## YOUR OBJECTIVE
Copy out the entries that follow exactly, leaving out the pictures.

## Saved entries
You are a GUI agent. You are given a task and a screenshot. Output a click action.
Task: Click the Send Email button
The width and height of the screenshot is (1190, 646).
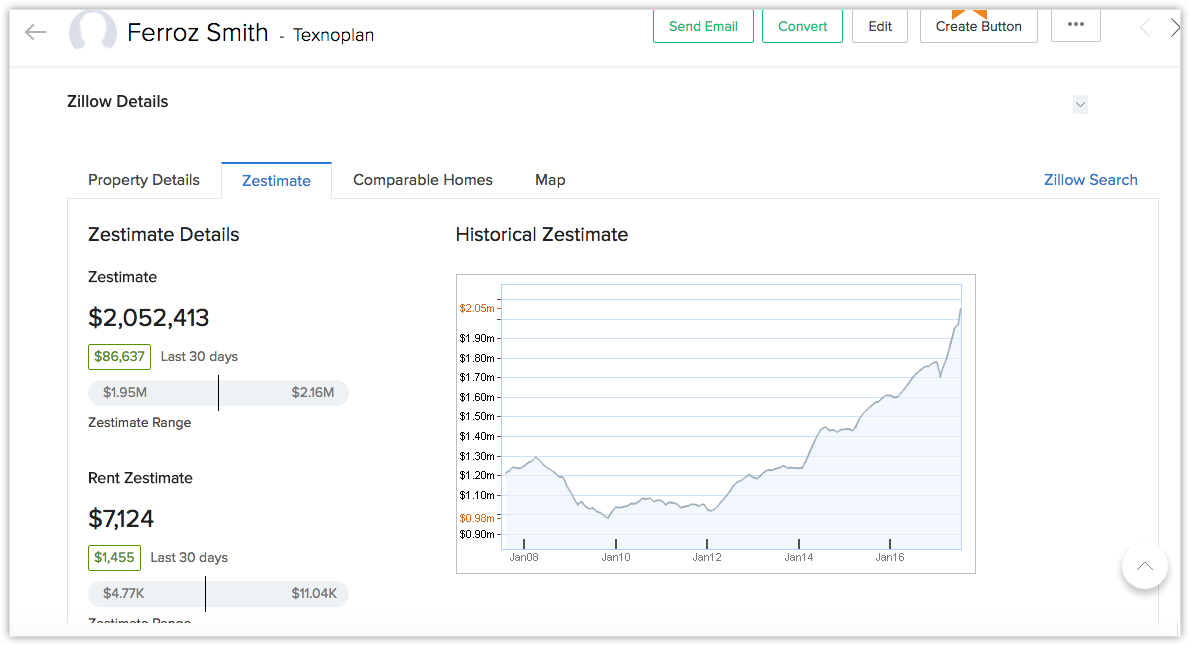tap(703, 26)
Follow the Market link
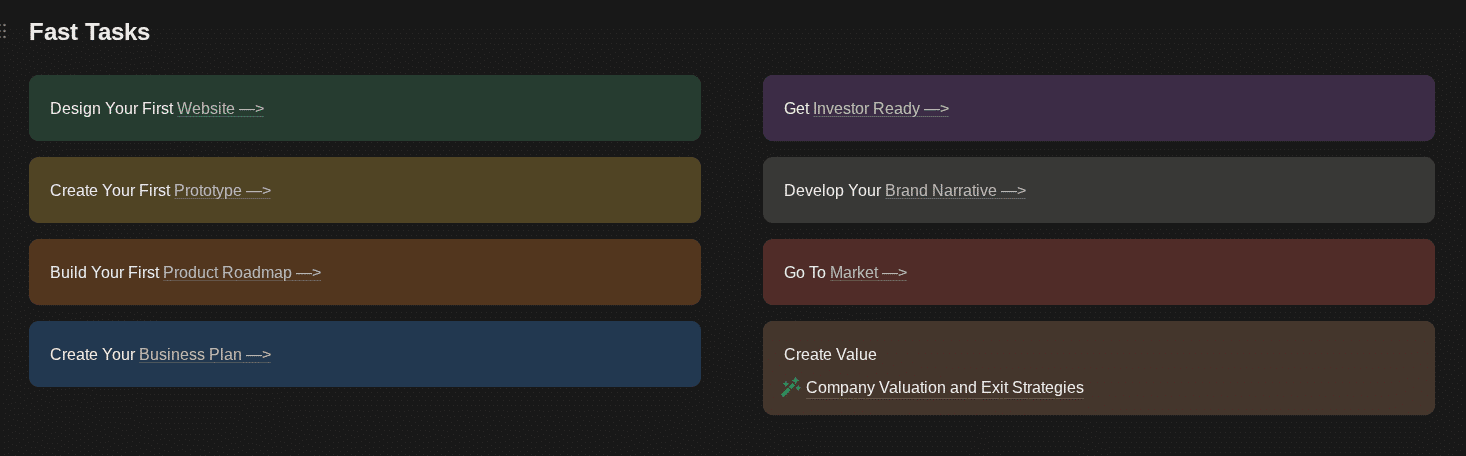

## OUTPUT OF THE TASK
You are a GUI agent. You are given a task and a screenshot. Output a click action.
Task: Click the Send Email button
The width and height of the screenshot is (1190, 646).
tap(703, 26)
Follow the Market link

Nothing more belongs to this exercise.